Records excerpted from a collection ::
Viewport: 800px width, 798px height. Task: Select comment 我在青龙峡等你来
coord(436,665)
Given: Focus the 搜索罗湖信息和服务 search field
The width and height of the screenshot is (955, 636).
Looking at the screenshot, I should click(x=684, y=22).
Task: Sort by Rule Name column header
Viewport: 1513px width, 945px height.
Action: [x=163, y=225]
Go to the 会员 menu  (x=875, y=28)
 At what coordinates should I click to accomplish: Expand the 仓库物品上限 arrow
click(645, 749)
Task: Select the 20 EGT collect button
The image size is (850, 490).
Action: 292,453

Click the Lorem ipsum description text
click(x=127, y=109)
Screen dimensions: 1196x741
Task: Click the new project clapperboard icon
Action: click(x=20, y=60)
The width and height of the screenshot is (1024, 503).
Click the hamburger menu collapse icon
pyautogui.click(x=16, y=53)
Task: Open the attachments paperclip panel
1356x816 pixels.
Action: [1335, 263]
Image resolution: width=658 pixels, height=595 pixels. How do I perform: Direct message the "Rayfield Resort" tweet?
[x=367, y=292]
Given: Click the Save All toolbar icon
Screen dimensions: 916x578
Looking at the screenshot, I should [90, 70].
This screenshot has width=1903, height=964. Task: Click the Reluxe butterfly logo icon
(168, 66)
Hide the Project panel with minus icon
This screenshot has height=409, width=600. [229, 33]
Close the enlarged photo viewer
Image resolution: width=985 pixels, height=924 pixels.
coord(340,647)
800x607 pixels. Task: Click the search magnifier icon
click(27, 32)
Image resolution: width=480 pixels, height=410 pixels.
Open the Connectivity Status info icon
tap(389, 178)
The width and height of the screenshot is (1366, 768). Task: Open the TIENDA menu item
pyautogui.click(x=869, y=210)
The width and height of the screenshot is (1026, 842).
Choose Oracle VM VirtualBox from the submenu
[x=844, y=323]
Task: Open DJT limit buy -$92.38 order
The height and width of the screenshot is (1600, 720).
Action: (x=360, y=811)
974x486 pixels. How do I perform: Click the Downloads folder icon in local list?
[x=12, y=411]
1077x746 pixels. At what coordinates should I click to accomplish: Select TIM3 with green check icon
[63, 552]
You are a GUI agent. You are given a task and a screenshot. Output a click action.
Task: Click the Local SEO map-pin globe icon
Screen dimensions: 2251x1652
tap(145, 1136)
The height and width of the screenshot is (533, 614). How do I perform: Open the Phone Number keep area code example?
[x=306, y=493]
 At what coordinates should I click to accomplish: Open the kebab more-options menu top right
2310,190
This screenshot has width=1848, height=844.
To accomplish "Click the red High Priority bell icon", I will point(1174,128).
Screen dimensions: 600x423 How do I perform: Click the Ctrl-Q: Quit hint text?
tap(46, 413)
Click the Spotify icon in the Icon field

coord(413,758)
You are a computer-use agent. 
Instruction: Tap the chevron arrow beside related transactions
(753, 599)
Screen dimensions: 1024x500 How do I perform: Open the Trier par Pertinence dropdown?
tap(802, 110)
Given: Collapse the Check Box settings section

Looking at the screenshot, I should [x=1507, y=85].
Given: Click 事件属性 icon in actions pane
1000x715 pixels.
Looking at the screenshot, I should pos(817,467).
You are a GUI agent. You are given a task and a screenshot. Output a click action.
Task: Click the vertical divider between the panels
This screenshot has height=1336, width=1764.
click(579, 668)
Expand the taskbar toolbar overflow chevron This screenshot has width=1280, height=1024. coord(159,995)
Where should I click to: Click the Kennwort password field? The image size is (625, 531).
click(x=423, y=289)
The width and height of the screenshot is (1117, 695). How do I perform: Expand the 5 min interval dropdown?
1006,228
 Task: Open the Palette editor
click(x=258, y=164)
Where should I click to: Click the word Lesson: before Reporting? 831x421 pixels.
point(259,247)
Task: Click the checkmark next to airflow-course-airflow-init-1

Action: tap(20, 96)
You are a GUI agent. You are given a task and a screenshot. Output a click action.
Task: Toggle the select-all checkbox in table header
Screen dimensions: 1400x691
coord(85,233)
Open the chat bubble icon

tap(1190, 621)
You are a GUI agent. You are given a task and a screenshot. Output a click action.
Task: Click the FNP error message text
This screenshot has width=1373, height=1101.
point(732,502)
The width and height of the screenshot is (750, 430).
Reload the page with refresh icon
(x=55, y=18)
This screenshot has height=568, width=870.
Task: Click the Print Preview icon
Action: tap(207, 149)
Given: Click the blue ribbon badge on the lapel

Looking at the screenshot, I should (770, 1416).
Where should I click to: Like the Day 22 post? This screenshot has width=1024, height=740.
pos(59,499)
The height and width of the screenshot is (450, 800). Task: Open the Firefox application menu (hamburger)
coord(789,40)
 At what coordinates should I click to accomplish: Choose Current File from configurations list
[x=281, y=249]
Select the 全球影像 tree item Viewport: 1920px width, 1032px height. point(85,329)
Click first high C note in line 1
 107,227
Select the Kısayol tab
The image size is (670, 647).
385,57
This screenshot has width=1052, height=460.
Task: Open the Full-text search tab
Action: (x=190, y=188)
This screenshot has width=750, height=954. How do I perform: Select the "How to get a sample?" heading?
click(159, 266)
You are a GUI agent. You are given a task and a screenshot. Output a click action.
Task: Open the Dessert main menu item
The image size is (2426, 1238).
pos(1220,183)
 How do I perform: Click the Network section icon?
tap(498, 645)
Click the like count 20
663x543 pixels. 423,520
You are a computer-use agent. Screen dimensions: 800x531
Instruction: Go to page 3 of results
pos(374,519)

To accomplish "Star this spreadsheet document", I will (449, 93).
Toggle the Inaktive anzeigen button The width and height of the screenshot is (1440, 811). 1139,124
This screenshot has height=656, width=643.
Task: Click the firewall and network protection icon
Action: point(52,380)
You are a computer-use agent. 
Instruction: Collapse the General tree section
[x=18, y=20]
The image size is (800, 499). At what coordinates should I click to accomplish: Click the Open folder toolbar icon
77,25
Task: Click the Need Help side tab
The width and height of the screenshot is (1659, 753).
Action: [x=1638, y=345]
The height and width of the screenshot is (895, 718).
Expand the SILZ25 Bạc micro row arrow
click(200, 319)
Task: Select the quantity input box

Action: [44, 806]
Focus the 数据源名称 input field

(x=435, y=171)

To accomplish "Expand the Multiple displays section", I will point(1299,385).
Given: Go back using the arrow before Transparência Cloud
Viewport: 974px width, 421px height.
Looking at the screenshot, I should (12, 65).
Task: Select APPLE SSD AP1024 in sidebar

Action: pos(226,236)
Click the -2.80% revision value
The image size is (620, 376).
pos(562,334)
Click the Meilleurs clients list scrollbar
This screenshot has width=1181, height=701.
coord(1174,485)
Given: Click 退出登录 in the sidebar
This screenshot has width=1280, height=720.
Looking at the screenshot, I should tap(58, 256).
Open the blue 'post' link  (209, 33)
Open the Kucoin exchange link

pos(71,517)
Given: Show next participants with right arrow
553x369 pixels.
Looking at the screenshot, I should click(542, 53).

Directions :: All lines from the top of the data through the line containing "Go to the 会员" need to be retyped exactly, and nothing more.

Exercise result ::
Viewport: 800px width, 798px height. Task: Select comment 我在青龙峡等你来
coord(436,665)
Given: Focus the 搜索罗湖信息和服务 search field
The width and height of the screenshot is (955, 636).
Looking at the screenshot, I should click(x=684, y=22).
Task: Sort by Rule Name column header
Viewport: 1513px width, 945px height.
Action: [x=163, y=225]
Go to the 会员 menu  (x=875, y=28)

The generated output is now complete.